The 20 or so regular-season games played in American colleges are nowhere near enough. College soccer’s age restrictions and its rejection of any professional input banish another vital aspect of development: playing with and against experienced pro veterans. That is an aspect that could be somewhat alleviated if college players were allowed to play outside ball — but draconian NCAA regulations virtually rule that out.

It is the NCAA that stands in the way of allowing a nationwide system involving thousands of soccer-devoted people and hundreds of teams with excellent facilities, to help improve the quality of American players. But I know of no one who believes there is any chance of the NCAA making significant changes in its regulations. Which means that as the MLS improves the caliber of its play, the colleges will be left further and further behind.
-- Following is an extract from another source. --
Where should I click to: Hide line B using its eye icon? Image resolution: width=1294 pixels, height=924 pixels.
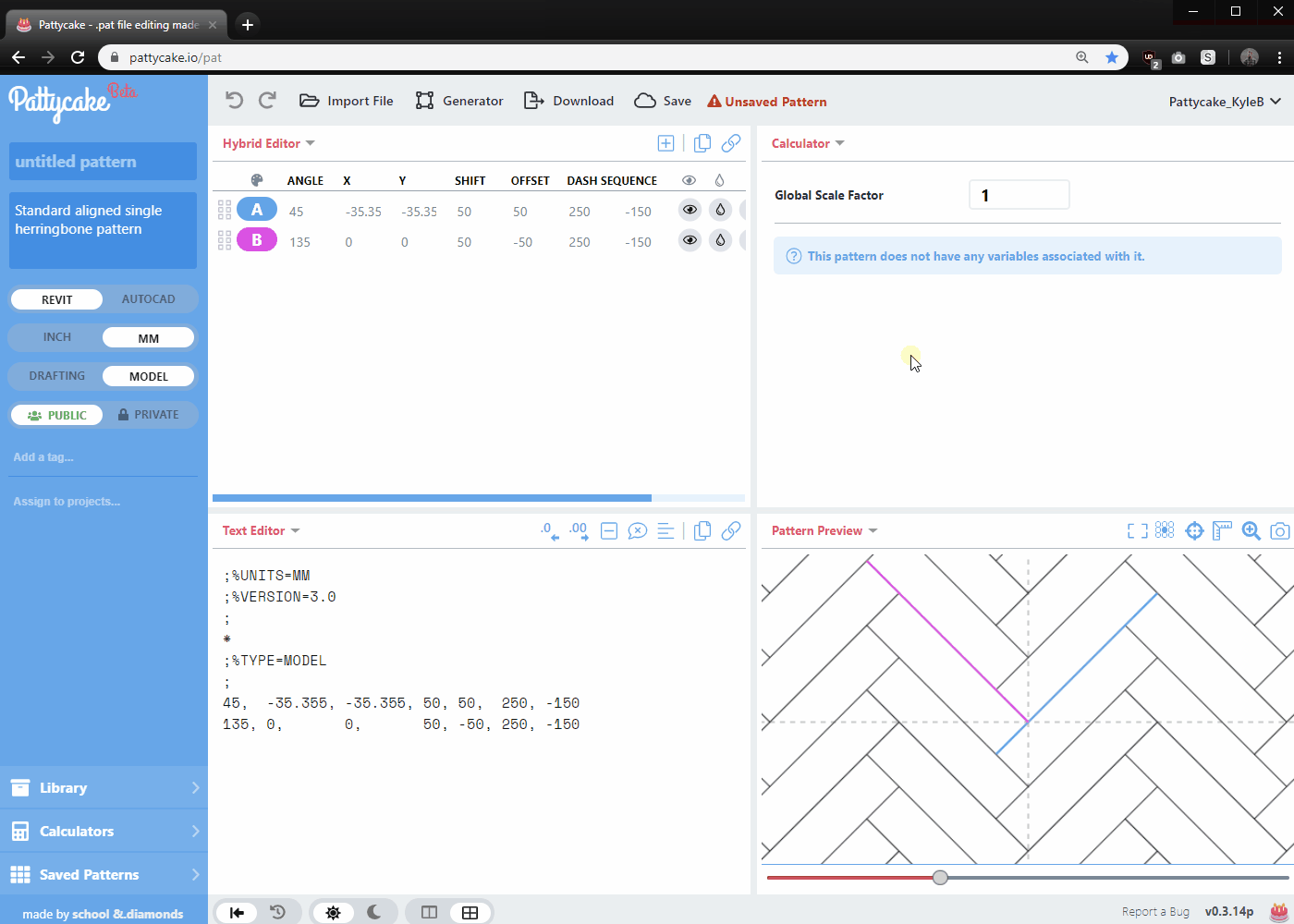(690, 240)
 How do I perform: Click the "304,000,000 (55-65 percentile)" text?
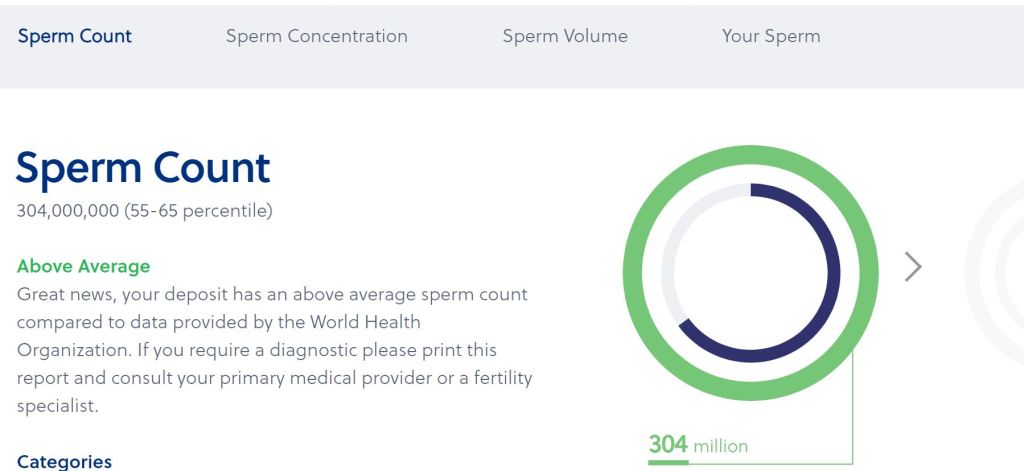144,211
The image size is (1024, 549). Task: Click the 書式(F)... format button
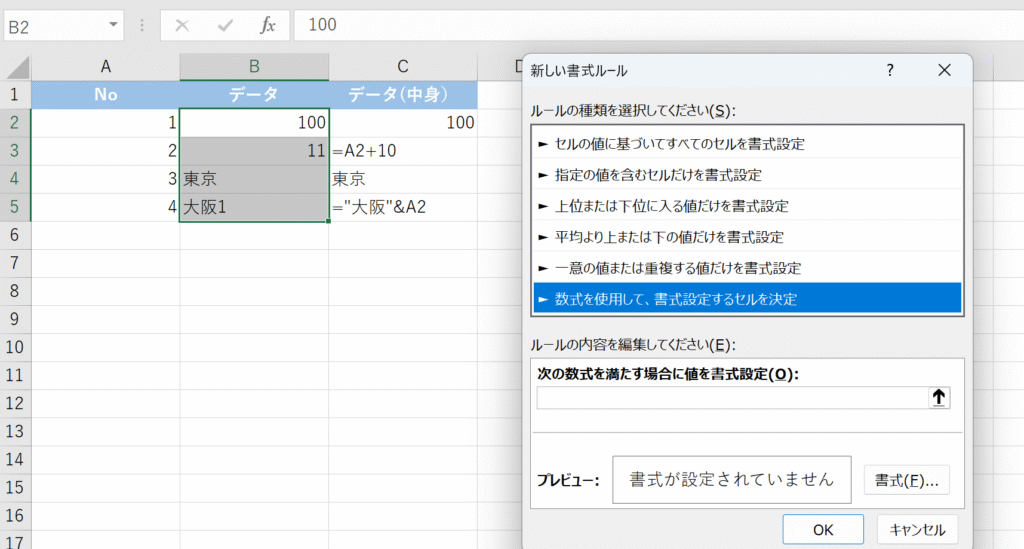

A recent hint of the coming divorce between the MLS and college soccer came last year when the league announced that each of its clubs is expected to create its own youth development academy. MLS clubs had been dragging their feet on this, for under MLS regulations any starlet that they produced would have to enter the SuperDraft and in all likelihood would be snaffled by a rival club.

So the MLS changed its regulations, allowing each club to withhold its best two youngsters from the draft — a move that further erodes the credibility of the draft.

As the MLS expands, it needs more young players, and it needs better ones. With college talent already stretched beyond its limits, the league must soon face the inevitable conclusion that a draft based almost entirely on college players — as at present — makes no sense. But a draft without college players is not feasible.

The MLS may well wish to continue the SuperDraft for its publicity value, but it cannot improve its playing standard while relying on college talent. The MLS club academies now look set to take over the main role in the development of American players.